SPSS: "Weight cases" by multiple factors, by taking the product of weights?

My understanding is that a sample can be adjusted based on a known population using the "Weight Cases" function in SPSS. What is the proper procedure for weighting by multiple factors? Let's say I have WEIGHT_SEX and WEIGHT_ETHNICITY. Can I compute a WEIGHT_COMPOSITE by taking their product? Are there any downsides to doing this that I should be aware of?

• What is weight in your case? Is it frequency weight (the weight value shows how much times the row of data is counted)? SPSS command WEIGHT is this frequency weighting. Jul 25, 2013 at 7:47
• You can use the Spinnaker weighting tool for multivariate weighting. See spinnakerresearch.nl
– user59533
Oct 29, 2014 at 0:59

Base SPSS isn't very deft at handling sampling weights. See this website for some details on weighting (including caveats on SPSS): http://www.ats.ucla.edu/stat/spss/faq/weights.htm

Weight cases in SPSS treats each line as representative of a certain number of observed samples. (e.g. if you assign a weight of 100 to a particular line (case), then that line will be treated as 100 replicated observations of the information in that line.) This means that your sampling inferences will be based on a sample size that is too large -- and hence the calculations that follow will have too great a precision. As an example:

You might have 100 observations that you think are representative of 10,000 people in the population. The sampling properties of your statistics are driven by the 100 observations in your sample. Using weight cases would make SPSS think that your sample actually consisted of 10,000 cases, and thus statistical inference (in terms of standard errors, confidence intervals, hypothesis tests) would be wildly over-optimistic.
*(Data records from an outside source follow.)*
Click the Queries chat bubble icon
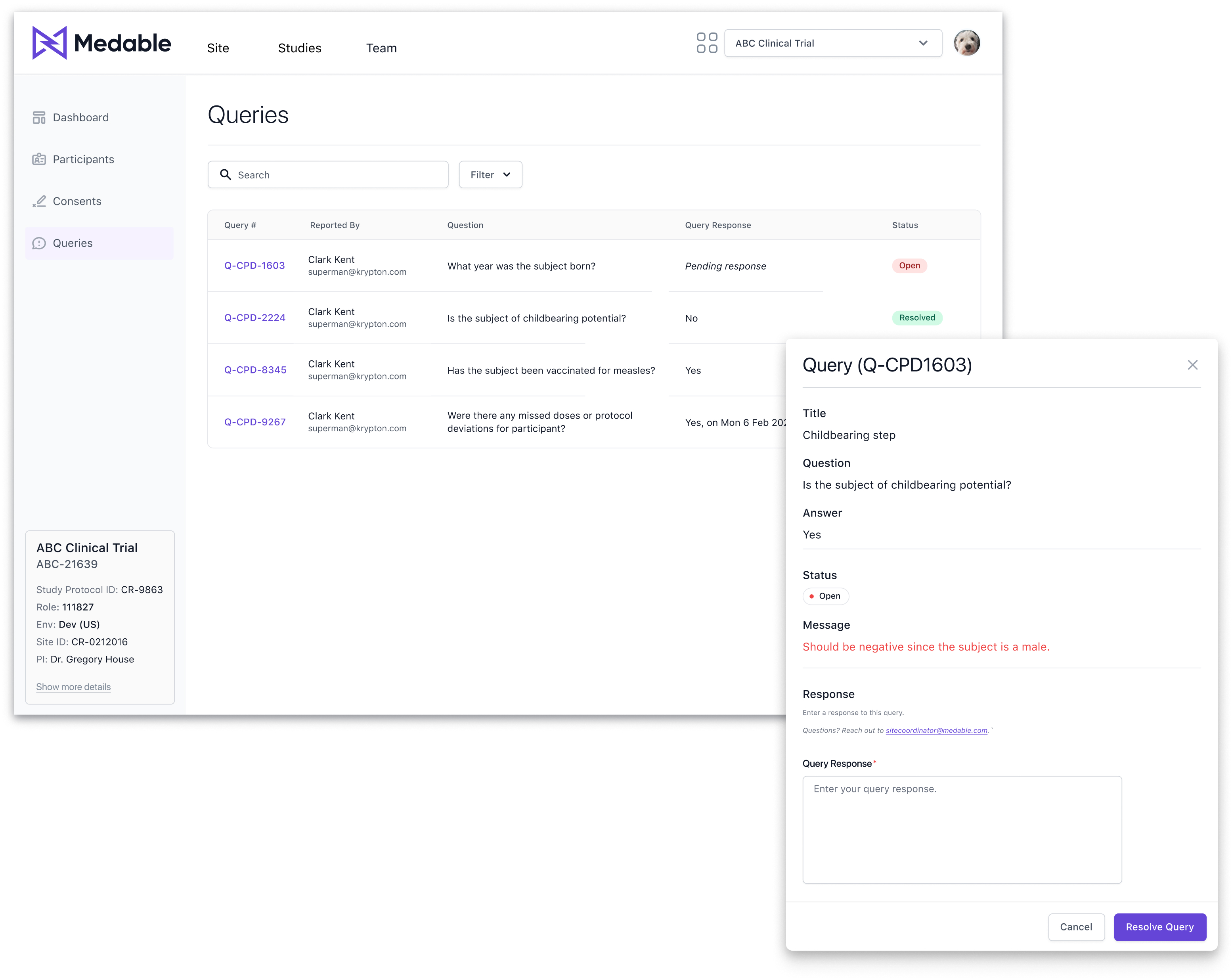The image size is (1232, 978). pos(39,243)
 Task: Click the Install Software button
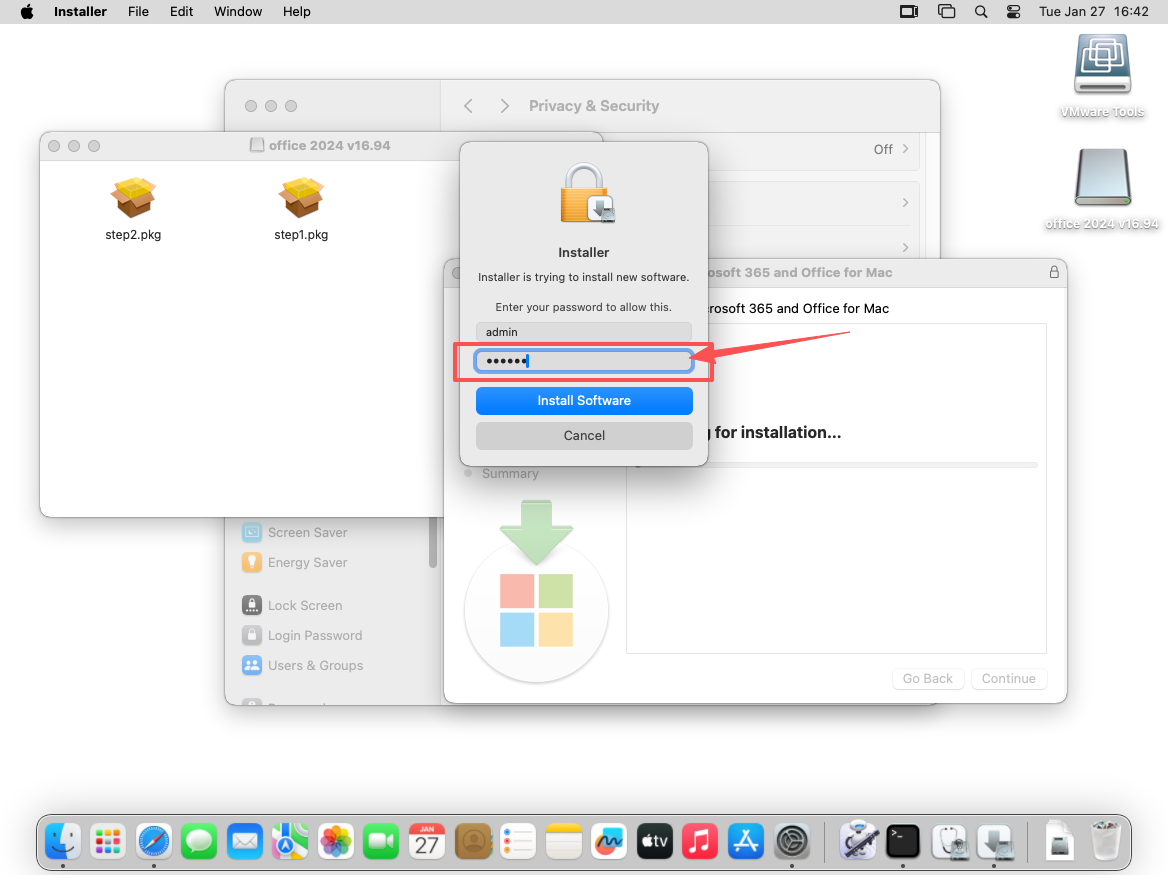coord(584,401)
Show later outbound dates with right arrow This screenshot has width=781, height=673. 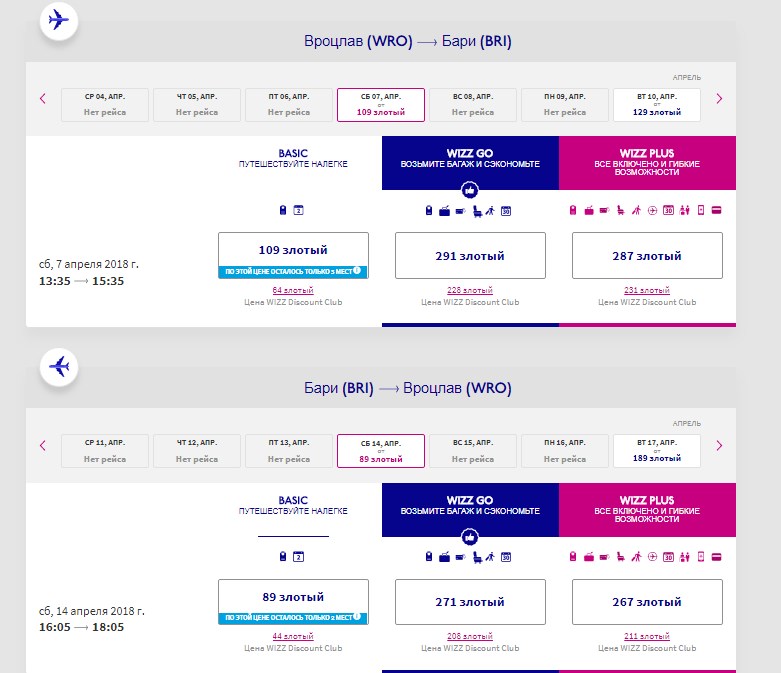coord(719,99)
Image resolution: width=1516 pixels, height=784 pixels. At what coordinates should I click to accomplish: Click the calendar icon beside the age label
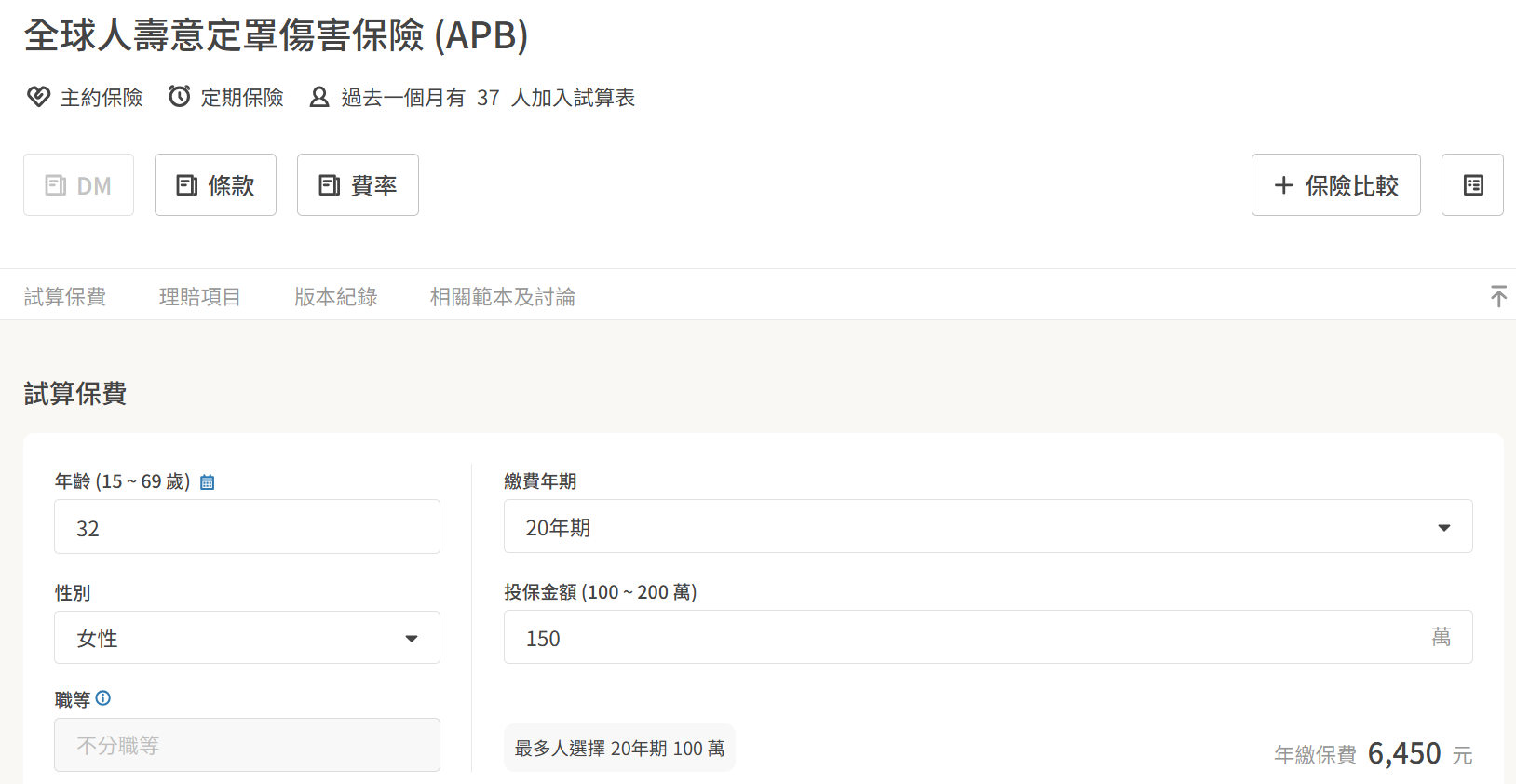click(208, 482)
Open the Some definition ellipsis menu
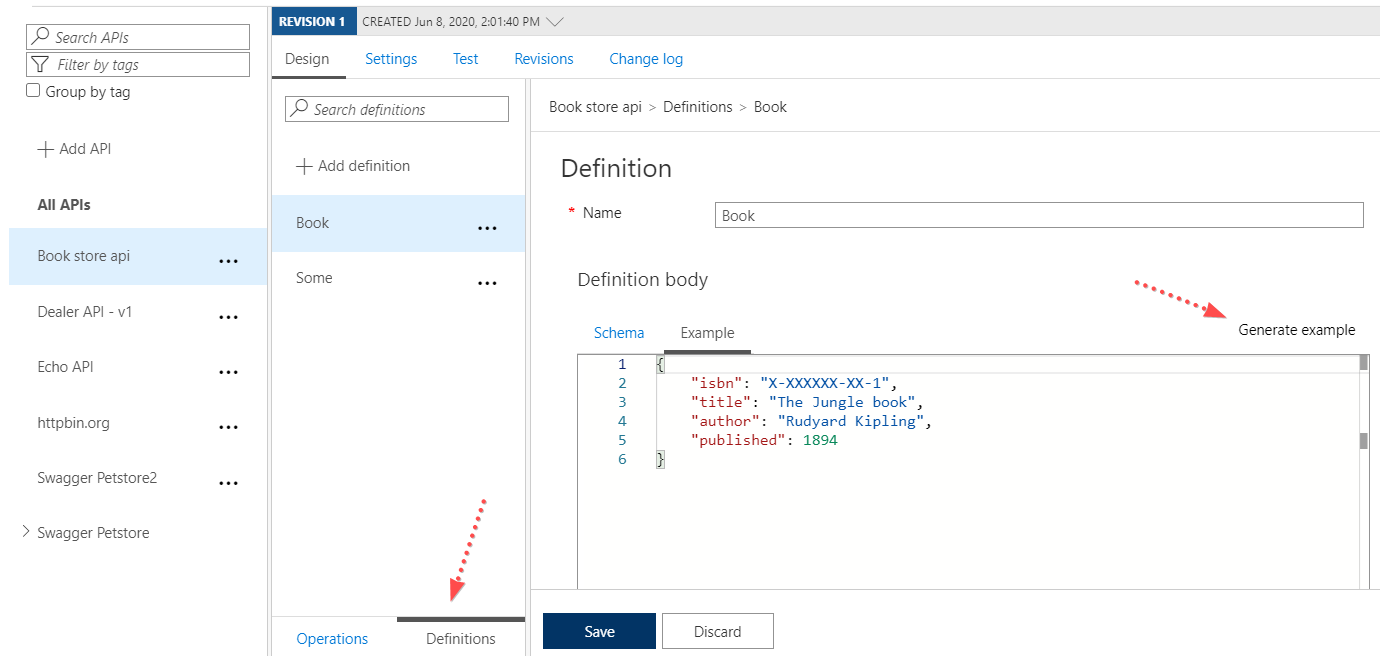Image resolution: width=1380 pixels, height=656 pixels. (x=487, y=283)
The proper procedure would be to first create a new categorical variable which will be the intersection of sex & ethnicity (i.e., it will have categories white-male, white-female, africanamerican-male, africanamerican-female, etc.).

Then one has to identify the weights for each of the categories (i.e., sub populations/strata) identified by the new variable.

This may or may not be the same as the products of the weight variables (most likely not).

@James Stanley makes an important point. The issue is not necessarily of SPSS, rather how the weighting is used. A way to deal with that issue is to "re-base the weight variable to the sample size". That is to assign weights such that the weighted total sample size is equal to (very close to) the unweighted sample size. This can be achieved by computing the weight for the category to be the population proportion for the category divided by the sample proportion for the category. That is, suppose there are $n_i$ observations from $k$ sub-populations, adding to a total sample size of $n$. Suppose you know that the population proportion for that category is $p_i$. Then, the weight for that category is $w_i = p_i /(n_i/n)$. This will give the total weighted sample size to be $$\sum_{i=1}^kn_i \, w_i =\sum_{i=1}^kn_i \frac{p_i}{n_i/n} = n\sum_{i=1}^kp_i = n.$$

In computation the total weighted sample size under this approach will only be approximately equal to because of rounding issues.

Survey sample weighting is a complicated matter. There are different types of weights and how they should be handled. For example, SPSS may not be able to handle replicate weights.

If you need a multidimensional correction for representativeness, you might want to use the SPSSINC RAKE extension command. It computes weights matching specified marginals in up to 10 dimensions. You can get it from the SPSS Community website at www.ibm.com/developerworks/spssdevcentral. It requires the Python Essentials, which are also available via that site and the Advanced Statistics module. The latter is needed because RAKE uses GENLOG to fit a loglinear model as part of the process.

If you have a complex samples design, though, you should use the procedures in the Complex Samples option.